¿Será posible?

Resultaron fuera de contexto los comentarios de Antonio Meade, secretario de relaciones exteriores de México, cuando afirmó -en el marco de la XXlV Cumbre Iberoamericana, celebrada en el hermoso Puerto Jarocho la semana que terminó- que el asunto Ayotzinapa no afectó la relación de México con el mundo. Evidentemente, Meade está mal informado o fiel a la enmohecida costumbre priista, menosprecia la inteligencia del pueblo mexicano al pretender hacernos creer que la imagen de México está bien en el ámbito internacional, cuando las evidencias demuestran lo contrario.

La falta de enfoque de la presente Administración y la ausencia de soluciones a las calamidades que cotidianamente nos afectan: corrupción, inseguridad, crimen organizado, impunidad, transas oficiales, licitaciones amañadas, etc., sí han puesto la imagen de nuestro país en una posición que nos afecta,  desde luego que los inversionistas pueden estar recelosos al respecto.

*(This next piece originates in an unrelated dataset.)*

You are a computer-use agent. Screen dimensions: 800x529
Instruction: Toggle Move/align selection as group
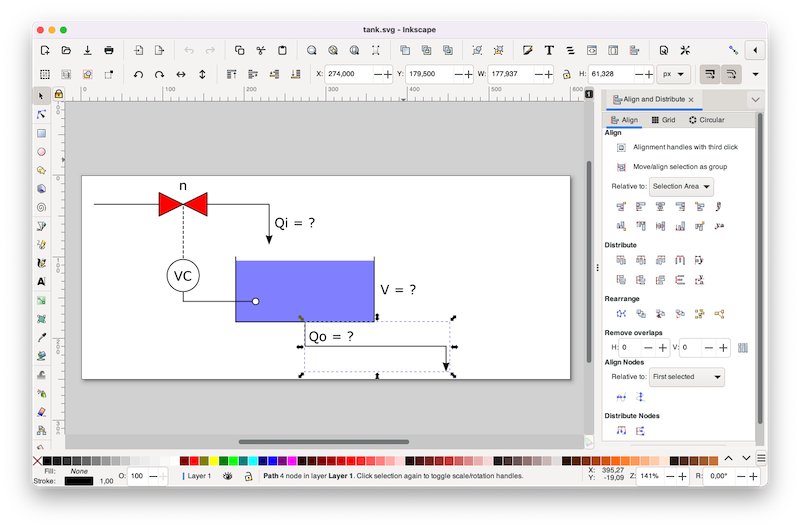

Tener valor civil significa afrontar las consecuencias cualesquiera que éstas sean. Para recuperar su credibilidad, Peña y su gabinete deben reconocer sus fallas. Además de Tlatlaya y Ayotzinapa, los cohechos y sobornos relacionados con las empresas constructoras y la casa blanca no se pueden ocultar, son verdades inexcusables.

Bajo las circunstancias que estamos padeciendo, conviene aclarar que Mexico no es el gobierno. México somos los mexicanos. México es un país de gente amable y pacífica. México cuenta con infinidad de atributos humanos, culturales e históricos; además de extraordinarios recursos naturales que debemos preservar a pesar del gobierno.

Para sumarle un poco a la cadena de corrupción oficial y al tráfico de influencias, el diario estadunidense The Wall Street Journal, publicó otra presunta transa; ahora, del “flamante” secretario de hacienda Luís Videgaray. Se trata de una residencia en un club de golf en Malinalco, Edomex, aunque el señor Videgaray pretende desmentir la información al afirmar que no existe ningún conflicto de intereses, las evidencias son palpables, en virtud de que el vendedor de su residencia es el mismo que construyó y otorgó el crédito a la casa blanca de la Gaviota. A todas luces se trata de un club de cuates.

Tratándose del secretario de hacienda el asunto es muy serio. Esperemos que el señor no mande a su esposa a tratar de aclarar la situación.